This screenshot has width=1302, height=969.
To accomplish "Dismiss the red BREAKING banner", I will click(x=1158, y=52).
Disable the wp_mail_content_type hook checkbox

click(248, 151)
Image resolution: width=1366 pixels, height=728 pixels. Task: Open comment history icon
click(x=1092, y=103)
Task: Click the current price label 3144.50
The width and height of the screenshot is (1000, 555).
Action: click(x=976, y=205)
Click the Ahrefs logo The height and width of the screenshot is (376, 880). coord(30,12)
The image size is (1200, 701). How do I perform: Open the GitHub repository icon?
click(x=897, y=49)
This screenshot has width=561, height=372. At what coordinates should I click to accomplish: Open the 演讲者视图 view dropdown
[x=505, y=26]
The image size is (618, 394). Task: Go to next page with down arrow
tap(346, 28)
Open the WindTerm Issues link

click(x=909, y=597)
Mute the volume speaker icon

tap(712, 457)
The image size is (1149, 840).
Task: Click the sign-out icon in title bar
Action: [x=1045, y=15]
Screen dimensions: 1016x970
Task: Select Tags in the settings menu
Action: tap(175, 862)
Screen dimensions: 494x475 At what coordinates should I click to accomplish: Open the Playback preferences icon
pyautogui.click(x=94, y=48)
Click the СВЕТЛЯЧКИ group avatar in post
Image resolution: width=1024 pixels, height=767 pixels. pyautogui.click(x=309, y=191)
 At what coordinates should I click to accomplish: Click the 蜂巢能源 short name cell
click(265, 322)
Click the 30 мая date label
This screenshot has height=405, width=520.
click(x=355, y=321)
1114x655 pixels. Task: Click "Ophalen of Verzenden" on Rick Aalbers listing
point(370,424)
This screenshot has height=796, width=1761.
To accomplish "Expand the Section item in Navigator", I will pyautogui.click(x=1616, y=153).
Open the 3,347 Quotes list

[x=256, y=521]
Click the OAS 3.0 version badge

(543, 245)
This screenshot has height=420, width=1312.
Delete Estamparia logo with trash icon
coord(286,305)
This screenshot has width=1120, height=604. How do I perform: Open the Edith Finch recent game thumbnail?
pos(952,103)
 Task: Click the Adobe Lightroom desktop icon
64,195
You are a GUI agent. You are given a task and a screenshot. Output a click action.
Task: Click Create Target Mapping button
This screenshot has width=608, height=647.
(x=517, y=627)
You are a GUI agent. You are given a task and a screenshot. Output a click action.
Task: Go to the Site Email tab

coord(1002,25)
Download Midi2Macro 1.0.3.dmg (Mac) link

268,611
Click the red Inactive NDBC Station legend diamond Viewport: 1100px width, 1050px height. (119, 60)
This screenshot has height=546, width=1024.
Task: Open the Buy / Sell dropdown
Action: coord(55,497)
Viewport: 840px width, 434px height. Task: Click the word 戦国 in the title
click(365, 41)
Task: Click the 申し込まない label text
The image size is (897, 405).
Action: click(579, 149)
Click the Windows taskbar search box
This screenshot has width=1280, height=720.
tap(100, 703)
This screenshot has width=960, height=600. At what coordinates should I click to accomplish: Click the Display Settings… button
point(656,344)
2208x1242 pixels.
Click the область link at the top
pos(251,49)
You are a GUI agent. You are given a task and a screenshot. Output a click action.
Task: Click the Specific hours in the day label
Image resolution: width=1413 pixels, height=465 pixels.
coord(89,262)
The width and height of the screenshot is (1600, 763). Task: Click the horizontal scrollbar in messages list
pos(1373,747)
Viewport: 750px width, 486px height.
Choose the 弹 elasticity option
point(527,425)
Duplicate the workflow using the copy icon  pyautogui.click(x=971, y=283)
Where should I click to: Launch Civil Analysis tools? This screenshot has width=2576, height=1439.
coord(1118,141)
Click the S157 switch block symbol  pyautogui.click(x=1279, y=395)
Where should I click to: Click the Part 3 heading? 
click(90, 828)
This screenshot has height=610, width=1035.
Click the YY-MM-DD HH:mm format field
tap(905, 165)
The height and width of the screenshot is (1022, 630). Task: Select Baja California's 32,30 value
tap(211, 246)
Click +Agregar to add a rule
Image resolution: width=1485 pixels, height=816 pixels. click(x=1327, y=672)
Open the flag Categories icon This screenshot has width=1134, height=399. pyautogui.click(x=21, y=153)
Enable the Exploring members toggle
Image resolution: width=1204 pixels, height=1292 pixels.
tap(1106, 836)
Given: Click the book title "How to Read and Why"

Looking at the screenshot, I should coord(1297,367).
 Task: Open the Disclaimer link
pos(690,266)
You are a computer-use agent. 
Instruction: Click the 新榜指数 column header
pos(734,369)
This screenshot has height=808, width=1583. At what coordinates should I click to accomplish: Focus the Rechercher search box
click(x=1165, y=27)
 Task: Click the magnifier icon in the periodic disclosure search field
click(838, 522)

**What is asked**. Output verbatim the lines running from the start of the entries through the line containing "pyautogui.click(x=94, y=48)", inclusive.

**Result below**.
This screenshot has width=1302, height=969.
To accomplish "Dismiss the red BREAKING banner", I will click(x=1158, y=52).
Disable the wp_mail_content_type hook checkbox

click(248, 151)
Image resolution: width=1366 pixels, height=728 pixels. Task: Open comment history icon
click(x=1092, y=103)
Task: Click the current price label 3144.50
The width and height of the screenshot is (1000, 555).
Action: click(x=976, y=205)
Click the Ahrefs logo The height and width of the screenshot is (376, 880). coord(30,12)
The image size is (1200, 701). How do I perform: Open the GitHub repository icon?
click(x=897, y=49)
This screenshot has width=561, height=372. At what coordinates should I click to accomplish: Open the 演讲者视图 view dropdown
[x=505, y=26]
The image size is (618, 394). Task: Go to next page with down arrow
tap(346, 28)
Open the WindTerm Issues link

click(x=909, y=597)
Mute the volume speaker icon

tap(712, 457)
The image size is (1149, 840).
Task: Click the sign-out icon in title bar
Action: [x=1045, y=15]
Screen dimensions: 1016x970
Task: Select Tags in the settings menu
Action: tap(175, 862)
Screen dimensions: 494x475 At what coordinates should I click to accomplish: Open the Playback preferences icon
pyautogui.click(x=94, y=48)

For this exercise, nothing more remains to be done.